Las ventajas del jogging para la salud

Completar una sesión de running intensa puede darte la sensación de haber logrado un gran objetivo. Pero no dejes de lado las ventajas del jogging. Tanto si vas a retomar el running tras una lesión como si simplemente quieres probarlo, el jogging te ofrece numerosos beneficios para la salud, más allá de moverte y despejarte un poco.

De hecho, un estudio de 2015 publicado en HHS Public Access revisó la relación entre correr despacio y el riesgo de mortalidad cardiovascular en más de 55.000 participantes de entre 18 y 100 años. La investigación concluyó que bastaba con correr entre 5 y 10 minutos al día a menos de 10 km por hora puede reducir considerablemente el riesgo de muerte por enfermedades cardiovasculares.
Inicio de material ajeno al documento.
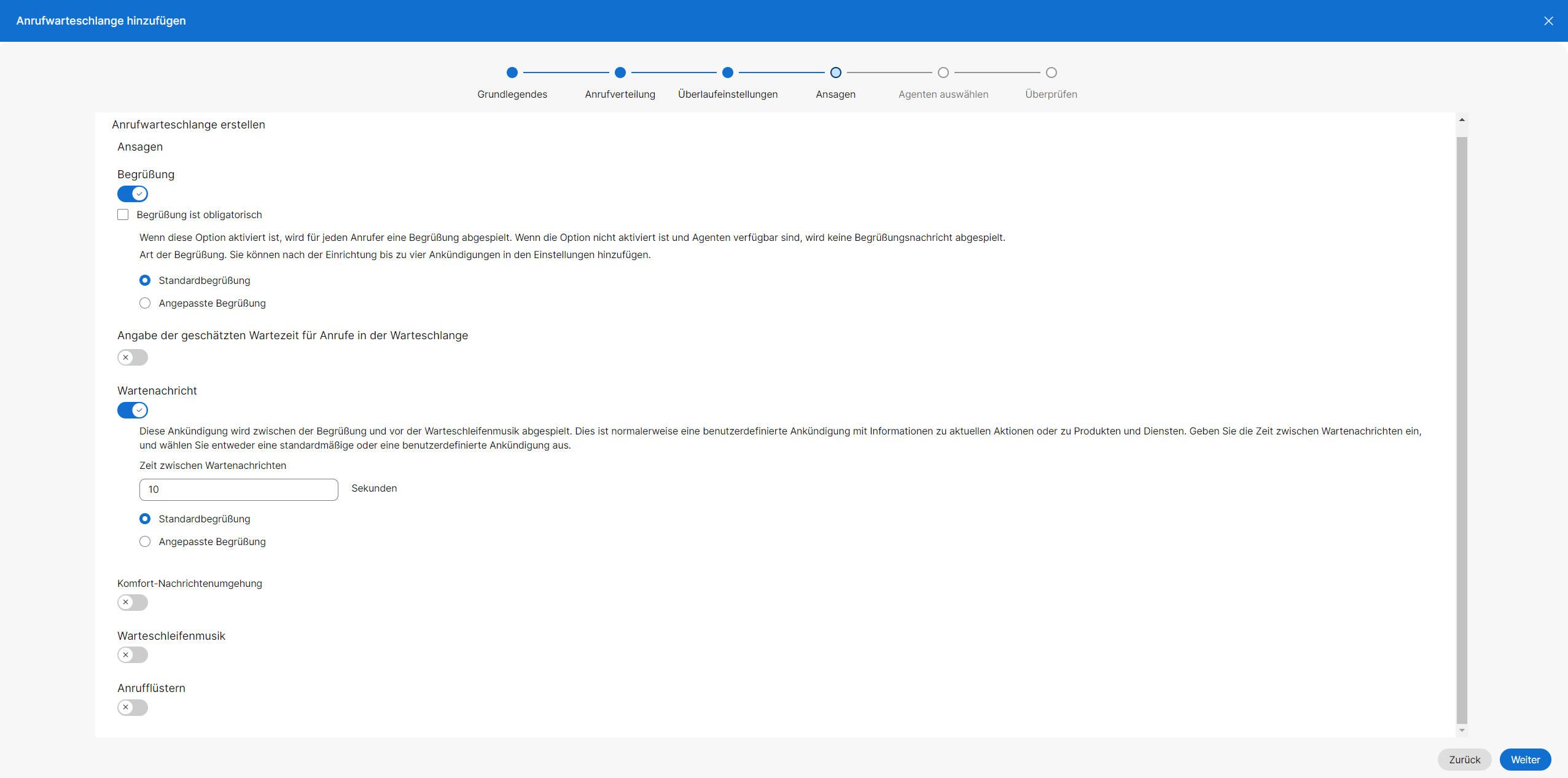Click the Weiter button
Screen dimensions: 1568x778
click(x=1525, y=760)
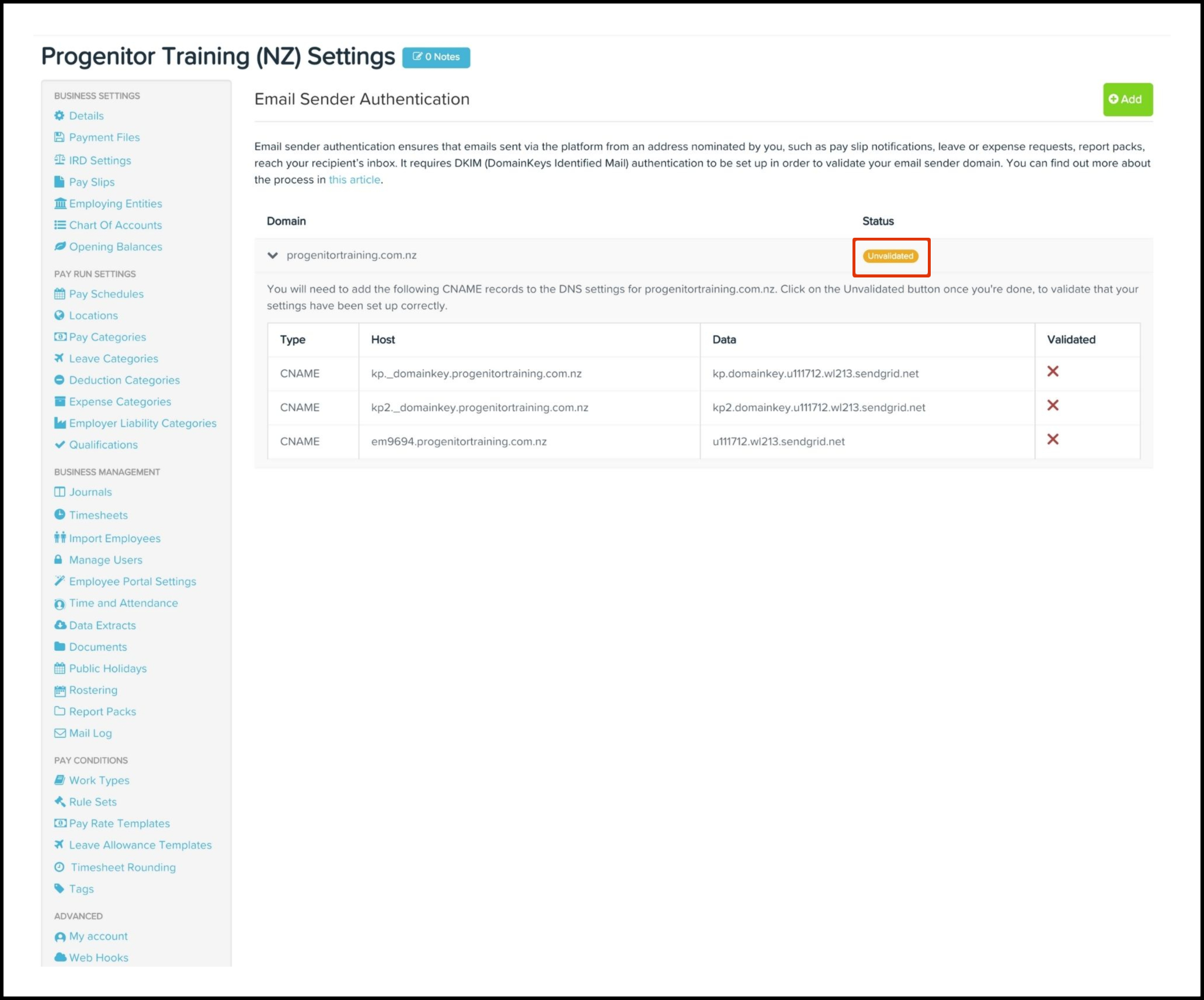Screen dimensions: 1204x1000
Task: Click the padlock icon beside Manage Users
Action: (58, 560)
Running o jogging: ¿cuál es mejor?

Tanto el running como el jogging pueden ofrecer ventajas para la salud, incluso con solo 1,5 km al día. Según el Centro para el Control y la Prevención de Enfermedades de EE. UU., la mayoría de adultos pueden mejorar su estado de ánimo y la calidad del sueño a la vez que reducen el riesgo de enfermedades cardiovasculares y crónicas practicando entre dos y cinco horas de ejercicio de intensidad media o intensa a la semana, y tanto el running como el jogging encajan en estos patrones.

Si eres runner, el jogging puede jugar un papel importante en tus entrenamientos semanales. Si eres jogger, aumentar la velocidad con sprints ocasionales o sesiones de ritmo controlado podría ser un reto para estimularte, independientemente del ritmo que alcances. Sea cual sea la opción que elijas, ambas actividades ofrecen beneficios y pueden ayudarte a amar el running y a vivir una vida larga y activa.